[BEGIN]

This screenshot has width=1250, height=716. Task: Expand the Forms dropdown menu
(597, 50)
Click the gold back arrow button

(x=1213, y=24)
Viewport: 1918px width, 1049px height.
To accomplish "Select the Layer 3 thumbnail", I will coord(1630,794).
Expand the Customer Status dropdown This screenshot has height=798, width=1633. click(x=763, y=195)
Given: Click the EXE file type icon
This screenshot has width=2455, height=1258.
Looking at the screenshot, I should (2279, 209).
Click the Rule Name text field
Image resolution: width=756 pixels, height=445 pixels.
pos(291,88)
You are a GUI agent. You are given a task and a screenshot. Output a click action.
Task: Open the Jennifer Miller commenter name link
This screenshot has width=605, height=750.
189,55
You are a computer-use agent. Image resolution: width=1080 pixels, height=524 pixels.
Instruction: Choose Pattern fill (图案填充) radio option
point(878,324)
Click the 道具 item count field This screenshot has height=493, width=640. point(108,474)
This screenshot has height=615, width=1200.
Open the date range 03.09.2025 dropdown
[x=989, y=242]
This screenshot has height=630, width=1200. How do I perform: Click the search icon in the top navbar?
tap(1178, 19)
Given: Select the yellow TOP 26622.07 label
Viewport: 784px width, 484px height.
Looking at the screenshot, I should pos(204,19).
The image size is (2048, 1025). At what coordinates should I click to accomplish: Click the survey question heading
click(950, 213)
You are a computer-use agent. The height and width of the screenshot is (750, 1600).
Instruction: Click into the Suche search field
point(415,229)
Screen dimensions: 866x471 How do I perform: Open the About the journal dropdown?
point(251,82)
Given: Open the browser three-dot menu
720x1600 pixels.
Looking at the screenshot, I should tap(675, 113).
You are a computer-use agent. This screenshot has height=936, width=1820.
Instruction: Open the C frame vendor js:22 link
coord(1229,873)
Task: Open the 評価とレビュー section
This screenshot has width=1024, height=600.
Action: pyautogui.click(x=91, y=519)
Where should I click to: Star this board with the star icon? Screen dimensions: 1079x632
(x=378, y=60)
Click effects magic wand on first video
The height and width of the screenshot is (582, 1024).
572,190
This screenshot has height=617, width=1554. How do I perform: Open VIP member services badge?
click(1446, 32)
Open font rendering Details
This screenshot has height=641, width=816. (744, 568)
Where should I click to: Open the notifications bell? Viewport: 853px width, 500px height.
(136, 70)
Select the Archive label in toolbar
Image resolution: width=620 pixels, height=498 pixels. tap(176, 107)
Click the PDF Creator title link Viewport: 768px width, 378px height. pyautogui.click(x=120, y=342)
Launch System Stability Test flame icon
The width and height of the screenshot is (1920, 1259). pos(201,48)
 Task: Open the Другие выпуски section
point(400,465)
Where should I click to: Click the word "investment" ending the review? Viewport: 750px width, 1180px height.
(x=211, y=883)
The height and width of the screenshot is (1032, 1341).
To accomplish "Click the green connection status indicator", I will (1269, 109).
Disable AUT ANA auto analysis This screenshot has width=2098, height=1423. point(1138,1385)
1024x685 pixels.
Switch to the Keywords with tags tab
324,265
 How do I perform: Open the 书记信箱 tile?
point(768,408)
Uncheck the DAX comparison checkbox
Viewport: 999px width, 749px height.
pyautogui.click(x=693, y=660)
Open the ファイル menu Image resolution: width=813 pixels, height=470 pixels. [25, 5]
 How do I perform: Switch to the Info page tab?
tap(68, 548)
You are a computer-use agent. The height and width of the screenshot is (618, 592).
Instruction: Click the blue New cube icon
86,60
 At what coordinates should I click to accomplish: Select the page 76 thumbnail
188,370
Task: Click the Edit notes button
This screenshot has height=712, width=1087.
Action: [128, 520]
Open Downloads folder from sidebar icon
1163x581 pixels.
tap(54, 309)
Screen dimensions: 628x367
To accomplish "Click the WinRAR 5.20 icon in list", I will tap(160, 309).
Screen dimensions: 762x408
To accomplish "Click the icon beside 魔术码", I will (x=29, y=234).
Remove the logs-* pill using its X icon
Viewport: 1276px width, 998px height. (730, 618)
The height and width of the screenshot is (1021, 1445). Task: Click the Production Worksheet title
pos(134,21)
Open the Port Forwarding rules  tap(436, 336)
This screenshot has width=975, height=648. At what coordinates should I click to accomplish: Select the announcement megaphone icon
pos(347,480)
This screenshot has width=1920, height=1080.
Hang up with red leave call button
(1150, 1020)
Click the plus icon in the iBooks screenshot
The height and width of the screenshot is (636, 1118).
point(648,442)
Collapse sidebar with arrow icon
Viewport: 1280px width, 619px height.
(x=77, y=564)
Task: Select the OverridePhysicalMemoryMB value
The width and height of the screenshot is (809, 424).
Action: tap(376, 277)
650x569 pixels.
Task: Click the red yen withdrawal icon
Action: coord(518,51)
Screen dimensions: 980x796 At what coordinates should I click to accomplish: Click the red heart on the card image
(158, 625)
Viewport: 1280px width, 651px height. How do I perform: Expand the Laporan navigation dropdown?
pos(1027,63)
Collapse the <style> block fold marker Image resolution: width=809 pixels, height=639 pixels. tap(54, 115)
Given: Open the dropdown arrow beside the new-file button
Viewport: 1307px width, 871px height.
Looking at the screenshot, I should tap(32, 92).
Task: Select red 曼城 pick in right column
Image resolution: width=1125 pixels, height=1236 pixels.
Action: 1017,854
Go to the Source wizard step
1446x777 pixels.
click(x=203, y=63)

[END]

Can you rewrite all the rows above, replacing "three-dot menu" with "overflow menu" and leaving everything else unchanged?

The result:
This screenshot has width=1250, height=716. Task: Expand the Forms dropdown menu
(597, 50)
Click the gold back arrow button

(x=1213, y=24)
Viewport: 1918px width, 1049px height.
To accomplish "Select the Layer 3 thumbnail", I will coord(1630,794).
Expand the Customer Status dropdown This screenshot has height=798, width=1633. click(x=763, y=195)
Given: Click the EXE file type icon
This screenshot has width=2455, height=1258.
Looking at the screenshot, I should (2279, 209).
Click the Rule Name text field
Image resolution: width=756 pixels, height=445 pixels.
pos(291,88)
You are a GUI agent. You are given a task and a screenshot. Output a click action.
Task: Open the Jennifer Miller commenter name link
This screenshot has width=605, height=750.
189,55
You are a computer-use agent. Image resolution: width=1080 pixels, height=524 pixels.
Instruction: Choose Pattern fill (图案填充) radio option
point(878,324)
Click the 道具 item count field This screenshot has height=493, width=640. point(108,474)
This screenshot has height=615, width=1200.
Open the date range 03.09.2025 dropdown
[x=989, y=242]
This screenshot has height=630, width=1200. How do I perform: Click the search icon in the top navbar?
tap(1178, 19)
Given: Select the yellow TOP 26622.07 label
Viewport: 784px width, 484px height.
Looking at the screenshot, I should pos(204,19).
The image size is (2048, 1025). At what coordinates should I click to accomplish: Click the survey question heading
click(950, 213)
You are a computer-use agent. The height and width of the screenshot is (750, 1600).
Instruction: Click into the Suche search field
point(415,229)
Screen dimensions: 866x471 How do I perform: Open the About the journal dropdown?
point(251,82)
Given: Open the browser overflow menu
720x1600 pixels.
Looking at the screenshot, I should tap(675, 113).
You are a computer-use agent. This screenshot has height=936, width=1820.
Instruction: Open the C frame vendor js:22 link
coord(1229,873)
Task: Open the 評価とレビュー section
This screenshot has width=1024, height=600.
Action: pyautogui.click(x=91, y=519)
Where should I click to: Star this board with the star icon? Screen dimensions: 1079x632
(x=378, y=60)
Click effects magic wand on first video
The height and width of the screenshot is (582, 1024).
572,190
This screenshot has height=617, width=1554. How do I perform: Open VIP member services badge?
click(1446, 32)
Open font rendering Details
This screenshot has height=641, width=816. (744, 568)
Where should I click to: Open the notifications bell? Viewport: 853px width, 500px height.
(136, 70)
Select the Archive label in toolbar
Image resolution: width=620 pixels, height=498 pixels. tap(176, 107)
Click the PDF Creator title link Viewport: 768px width, 378px height. pyautogui.click(x=120, y=342)
Launch System Stability Test flame icon
The width and height of the screenshot is (1920, 1259). pos(201,48)
 Task: Open the Другие выпуски section
point(400,465)
Where should I click to: Click the word "investment" ending the review? Viewport: 750px width, 1180px height.
(x=211, y=883)
The height and width of the screenshot is (1032, 1341).
To accomplish "Click the green connection status indicator", I will (1269, 109).
Disable AUT ANA auto analysis This screenshot has width=2098, height=1423. point(1138,1385)
1024x685 pixels.
Switch to the Keywords with tags tab
324,265
 How do I perform: Open the 书记信箱 tile?
point(768,408)
Uncheck the DAX comparison checkbox
Viewport: 999px width, 749px height.
pyautogui.click(x=693, y=660)
Open the ファイル menu Image resolution: width=813 pixels, height=470 pixels. [25, 5]
 How do I perform: Switch to the Info page tab?
tap(68, 548)
You are a computer-use agent. The height and width of the screenshot is (618, 592).
Instruction: Click the blue New cube icon
86,60
 At what coordinates should I click to accomplish: Select the page 76 thumbnail
188,370
Task: Click the Edit notes button
This screenshot has height=712, width=1087.
Action: [128, 520]
Open Downloads folder from sidebar icon
1163x581 pixels.
tap(54, 309)
Screen dimensions: 628x367
To accomplish "Click the WinRAR 5.20 icon in list", I will tap(160, 309).
Screen dimensions: 762x408
To accomplish "Click the icon beside 魔术码", I will (x=29, y=234).
Remove the logs-* pill using its X icon
Viewport: 1276px width, 998px height. (730, 618)
The height and width of the screenshot is (1021, 1445). Task: Click the Production Worksheet title
pos(134,21)
Open the Port Forwarding rules  tap(436, 336)
This screenshot has width=975, height=648. At what coordinates should I click to accomplish: Select the announcement megaphone icon
pos(347,480)
This screenshot has width=1920, height=1080.
Hang up with red leave call button
(1150, 1020)
Click the plus icon in the iBooks screenshot
The height and width of the screenshot is (636, 1118).
point(648,442)
Collapse sidebar with arrow icon
Viewport: 1280px width, 619px height.
(x=77, y=564)
Task: Select the OverridePhysicalMemoryMB value
The width and height of the screenshot is (809, 424).
Action: tap(376, 277)
650x569 pixels.
Task: Click the red yen withdrawal icon
Action: coord(518,51)
Screen dimensions: 980x796 At what coordinates should I click to accomplish: Click the red heart on the card image
(158, 625)
Viewport: 1280px width, 651px height. How do I perform: Expand the Laporan navigation dropdown?
pos(1027,63)
Collapse the <style> block fold marker Image resolution: width=809 pixels, height=639 pixels. tap(54, 115)
Given: Open the dropdown arrow beside the new-file button
Viewport: 1307px width, 871px height.
Looking at the screenshot, I should tap(32, 92).
Task: Select red 曼城 pick in right column
Image resolution: width=1125 pixels, height=1236 pixels.
Action: 1017,854
Go to the Source wizard step
1446x777 pixels.
click(x=203, y=63)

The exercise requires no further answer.